Hugh Grant gave testimony at the Leveson Inquiry yesterday continuing his crusade not only against Rupert Murdoch’s News International and the new defunct News of the World but also other British tabloids, The Daily Mail and The Mirror. He claims his phone was hacked, that he and his baby mother - with whom he had that “fleeting affair” - have been stalked, and that this home has been burgled by members of the press eager to expose his sh-t. Steve Coogan is there today. And Sienna Miller and JK Rowling are expected in the coming days. But it’s been Hugh who has led the celebrity cavalry against what he calls the “toxic” and increasingly “unethical” behaviour of some members of the UK press. And the public is certainly, right now, more receptive to his cause as his argument has been lumped in with the abhorrent treatment of the Milly Dowler case. He was also permitted during his visit to present to the hearing his “10 Myths of Tabloid Journalism”. Click here to see.

Hugh Grant is articulate, well informed, and impassioned. But we encounter tricky ground in point #9 when he asserts that not all celebrities want to appear in tabloids. What category do Elizabeth Hurley and Shane Warne fit into there? Especially when it comes to calling the paps? How many sets of rules apply to different subsets of celebrity? Addressing the questionable practices of media is only one part of it. The other part of it is to examine the practices of modern Celebrity itself, of which he is an active member, and from which he continues to benefit. This is not to say that he should condone the phone hacking and the burgling - of course not. But where it relates to having his picture taken and the ongoing interest in his personal life, there’s a direct relation between that and his career, no matter how much he tries to deny it.

Let’s break from the seriousness of it all though, shall we?

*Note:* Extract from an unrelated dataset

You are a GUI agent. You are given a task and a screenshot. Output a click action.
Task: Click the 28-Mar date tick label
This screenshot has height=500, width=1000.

After all, it’s not like Hugh didn’t provide several moments of levity himself during his testimony. This is why people have found him so irresistible for so long. He’s a prick but goddamn he can be really, really funny. Several times while reading through the very dense accounts of his hearing, I laughed out loud at his commentary, knowing, because I’ve seen so many of his movies, how he would have delivered the line, his tone of voice. Like when he recalled how he drafted the statement about the arrival of his daughter on location for a film on the phone with his publicist, hurried because the story had already broken:

"It was not ideal circumstances. I was dressed as a cannibal at the time."


He’s hilarious.

And, as such, inspired by his charm and (unintentional?) comedy, some of the reporting on his testimony has also been hilarious. Here’s a take from The New York Times and here’s a brief summary on yesterday’s events by USA Today.

Also Piers Morgan’s tweet about Hugh’s testimony which, I mean I know Morgan used to work for the Mail and isn’t exactly objective but that doesn’t mean you can’t find him funny.

“I do hope Nelson Mandela was watching Hugh Grant today, so he now understands what real persecution is all about.”

And speaking of Steve Coogan, ever since I saw The Trip I can’t think of Hugh Grant without automatically hearing Rob Bryden (If you haven’t yet watched The Trip, you have to do it, like, NOW) which, obviously, immediately starts me giggling. Start at the 1:40 mark of the clip below if you’ve not seen his impression. And, as you know if you’ve seen it, that’s not even the best impression. The best impression that’s not even an impression is their bit on what soldiers might talk about before they head out to war the next morning and whether or not they should have breakfast first. That’s the second clip. Jacek has never laughed harder. It was on the plane on the way to the Maldives and he couldn’t decide what to watch so I told him to watch The Trip and during this scene he was WEEPING in his seat. We rise at daybreak!